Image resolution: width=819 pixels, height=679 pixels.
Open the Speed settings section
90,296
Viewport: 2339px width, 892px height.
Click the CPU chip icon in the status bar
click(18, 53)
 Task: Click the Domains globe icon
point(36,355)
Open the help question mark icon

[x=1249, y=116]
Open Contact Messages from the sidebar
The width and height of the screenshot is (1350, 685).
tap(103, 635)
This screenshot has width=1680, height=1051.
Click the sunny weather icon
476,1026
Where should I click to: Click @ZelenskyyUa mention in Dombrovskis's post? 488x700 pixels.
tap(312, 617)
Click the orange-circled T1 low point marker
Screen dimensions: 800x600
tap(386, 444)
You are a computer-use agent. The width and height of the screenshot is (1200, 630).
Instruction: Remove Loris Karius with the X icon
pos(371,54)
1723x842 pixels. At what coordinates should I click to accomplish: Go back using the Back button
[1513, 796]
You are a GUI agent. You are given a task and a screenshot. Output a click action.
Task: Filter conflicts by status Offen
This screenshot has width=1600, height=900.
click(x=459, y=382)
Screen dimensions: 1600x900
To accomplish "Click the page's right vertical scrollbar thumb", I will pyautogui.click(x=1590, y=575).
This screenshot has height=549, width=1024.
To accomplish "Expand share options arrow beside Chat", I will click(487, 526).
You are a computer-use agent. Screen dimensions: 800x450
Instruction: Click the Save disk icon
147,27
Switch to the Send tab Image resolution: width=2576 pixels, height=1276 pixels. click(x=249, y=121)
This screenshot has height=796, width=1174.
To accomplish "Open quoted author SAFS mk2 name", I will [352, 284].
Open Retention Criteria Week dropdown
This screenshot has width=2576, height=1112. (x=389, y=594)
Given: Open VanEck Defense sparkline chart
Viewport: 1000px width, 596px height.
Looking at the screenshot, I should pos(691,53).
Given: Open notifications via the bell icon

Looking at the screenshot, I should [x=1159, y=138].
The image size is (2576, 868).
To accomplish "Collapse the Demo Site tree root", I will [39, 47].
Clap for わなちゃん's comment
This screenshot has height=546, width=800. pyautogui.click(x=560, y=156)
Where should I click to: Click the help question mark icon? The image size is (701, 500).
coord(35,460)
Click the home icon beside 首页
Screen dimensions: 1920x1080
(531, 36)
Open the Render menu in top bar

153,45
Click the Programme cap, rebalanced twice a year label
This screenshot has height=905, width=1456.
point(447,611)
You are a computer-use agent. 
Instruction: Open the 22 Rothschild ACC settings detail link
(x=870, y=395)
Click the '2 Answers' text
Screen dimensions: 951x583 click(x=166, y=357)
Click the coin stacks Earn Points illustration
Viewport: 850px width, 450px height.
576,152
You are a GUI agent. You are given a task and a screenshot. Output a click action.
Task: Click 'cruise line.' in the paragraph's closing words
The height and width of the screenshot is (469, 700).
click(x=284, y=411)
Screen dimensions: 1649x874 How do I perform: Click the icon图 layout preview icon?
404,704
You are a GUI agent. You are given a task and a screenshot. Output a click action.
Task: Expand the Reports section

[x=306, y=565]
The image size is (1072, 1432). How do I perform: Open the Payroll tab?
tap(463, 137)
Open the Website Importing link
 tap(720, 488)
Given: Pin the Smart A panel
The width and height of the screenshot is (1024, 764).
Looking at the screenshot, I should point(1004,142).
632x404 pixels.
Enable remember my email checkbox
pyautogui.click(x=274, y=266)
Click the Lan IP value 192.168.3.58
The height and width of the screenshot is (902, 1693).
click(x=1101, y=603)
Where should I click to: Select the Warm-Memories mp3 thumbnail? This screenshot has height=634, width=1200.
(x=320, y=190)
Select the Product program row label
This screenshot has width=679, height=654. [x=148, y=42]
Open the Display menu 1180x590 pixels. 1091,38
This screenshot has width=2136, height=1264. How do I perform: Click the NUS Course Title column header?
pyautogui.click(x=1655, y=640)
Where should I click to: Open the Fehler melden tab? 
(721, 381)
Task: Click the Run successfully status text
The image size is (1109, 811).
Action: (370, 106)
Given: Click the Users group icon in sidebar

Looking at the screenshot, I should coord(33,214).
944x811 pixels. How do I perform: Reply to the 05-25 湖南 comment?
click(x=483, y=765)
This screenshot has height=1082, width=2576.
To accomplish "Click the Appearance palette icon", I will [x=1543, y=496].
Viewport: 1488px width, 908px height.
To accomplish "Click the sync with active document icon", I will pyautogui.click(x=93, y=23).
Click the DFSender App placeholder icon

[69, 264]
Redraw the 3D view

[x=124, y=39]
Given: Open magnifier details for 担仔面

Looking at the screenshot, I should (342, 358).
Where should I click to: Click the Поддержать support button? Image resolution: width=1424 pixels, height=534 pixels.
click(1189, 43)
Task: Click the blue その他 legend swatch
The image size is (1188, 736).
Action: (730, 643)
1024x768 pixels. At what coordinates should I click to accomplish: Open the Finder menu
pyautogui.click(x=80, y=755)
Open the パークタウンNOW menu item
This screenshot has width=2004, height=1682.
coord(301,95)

■ **Your instructions**:
Rescale the material from its first line up to and including the line with "point(36,355)", giving every one of those lines again, requests included. Multiply each coordinate in the answers by 0.25 and round to whole numbers with halves rounded up, leaving all numbers in the requests unchanged.

■ **Solution to the problem**:
Image resolution: width=819 pixels, height=679 pixels.
Open the Speed settings section
23,74
Viewport: 2339px width, 892px height.
Click the CPU chip icon in the status bar
click(5, 13)
 Task: Click the Domains globe icon
point(9,89)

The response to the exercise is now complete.